┌──

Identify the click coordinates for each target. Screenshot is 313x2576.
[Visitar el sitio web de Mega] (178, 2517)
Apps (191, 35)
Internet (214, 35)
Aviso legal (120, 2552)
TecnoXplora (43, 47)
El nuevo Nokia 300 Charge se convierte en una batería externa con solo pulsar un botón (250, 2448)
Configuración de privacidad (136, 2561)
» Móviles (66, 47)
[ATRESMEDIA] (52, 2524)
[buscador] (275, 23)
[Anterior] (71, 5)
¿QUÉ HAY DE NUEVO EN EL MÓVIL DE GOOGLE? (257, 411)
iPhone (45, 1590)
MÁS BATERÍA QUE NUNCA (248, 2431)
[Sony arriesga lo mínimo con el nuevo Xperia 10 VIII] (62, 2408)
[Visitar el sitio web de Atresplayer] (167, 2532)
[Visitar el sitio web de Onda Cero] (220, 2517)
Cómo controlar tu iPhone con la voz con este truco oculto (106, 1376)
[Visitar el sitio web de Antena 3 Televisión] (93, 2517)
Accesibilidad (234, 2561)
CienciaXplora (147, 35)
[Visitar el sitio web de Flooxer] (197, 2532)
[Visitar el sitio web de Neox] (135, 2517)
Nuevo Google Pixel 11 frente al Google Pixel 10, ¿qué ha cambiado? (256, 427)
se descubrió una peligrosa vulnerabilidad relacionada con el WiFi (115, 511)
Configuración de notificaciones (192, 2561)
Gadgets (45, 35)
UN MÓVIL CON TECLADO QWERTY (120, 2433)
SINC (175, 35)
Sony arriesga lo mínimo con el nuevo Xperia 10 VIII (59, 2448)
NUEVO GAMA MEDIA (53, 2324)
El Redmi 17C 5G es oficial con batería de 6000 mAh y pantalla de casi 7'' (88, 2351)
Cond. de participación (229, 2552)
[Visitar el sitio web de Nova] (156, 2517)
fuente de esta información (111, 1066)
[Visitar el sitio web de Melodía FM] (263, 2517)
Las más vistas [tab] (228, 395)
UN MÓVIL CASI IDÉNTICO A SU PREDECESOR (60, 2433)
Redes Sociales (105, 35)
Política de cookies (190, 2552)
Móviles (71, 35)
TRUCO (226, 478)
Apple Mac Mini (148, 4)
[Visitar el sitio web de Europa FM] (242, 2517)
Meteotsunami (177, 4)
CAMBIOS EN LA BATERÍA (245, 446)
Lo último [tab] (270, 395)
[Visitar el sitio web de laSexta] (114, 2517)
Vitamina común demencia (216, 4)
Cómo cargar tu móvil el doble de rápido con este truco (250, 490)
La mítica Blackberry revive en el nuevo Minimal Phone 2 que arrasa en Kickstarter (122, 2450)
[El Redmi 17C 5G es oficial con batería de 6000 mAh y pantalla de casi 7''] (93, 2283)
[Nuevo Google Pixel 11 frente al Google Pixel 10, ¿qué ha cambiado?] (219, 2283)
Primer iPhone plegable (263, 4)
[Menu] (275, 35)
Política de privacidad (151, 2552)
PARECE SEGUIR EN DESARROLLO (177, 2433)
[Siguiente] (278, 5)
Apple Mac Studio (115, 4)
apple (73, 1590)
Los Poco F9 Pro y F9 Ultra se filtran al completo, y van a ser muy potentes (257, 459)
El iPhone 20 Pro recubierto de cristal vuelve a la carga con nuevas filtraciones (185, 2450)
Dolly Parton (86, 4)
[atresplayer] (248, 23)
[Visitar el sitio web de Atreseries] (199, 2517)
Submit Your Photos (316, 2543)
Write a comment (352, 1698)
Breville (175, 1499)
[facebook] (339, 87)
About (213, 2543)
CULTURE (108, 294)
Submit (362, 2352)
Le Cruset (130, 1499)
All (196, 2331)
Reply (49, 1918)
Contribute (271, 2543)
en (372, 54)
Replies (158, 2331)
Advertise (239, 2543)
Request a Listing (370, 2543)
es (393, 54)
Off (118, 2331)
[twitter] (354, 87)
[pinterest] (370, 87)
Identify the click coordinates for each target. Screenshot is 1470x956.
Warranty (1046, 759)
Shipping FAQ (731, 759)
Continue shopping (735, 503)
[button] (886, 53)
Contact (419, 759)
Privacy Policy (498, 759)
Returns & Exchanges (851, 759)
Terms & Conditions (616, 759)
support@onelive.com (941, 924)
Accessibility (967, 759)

└──

Report each line in the entries where the string "Política" occurs.

### [Solution for this problem]
Política de cookies (190, 2552)
Política de privacidad (151, 2552)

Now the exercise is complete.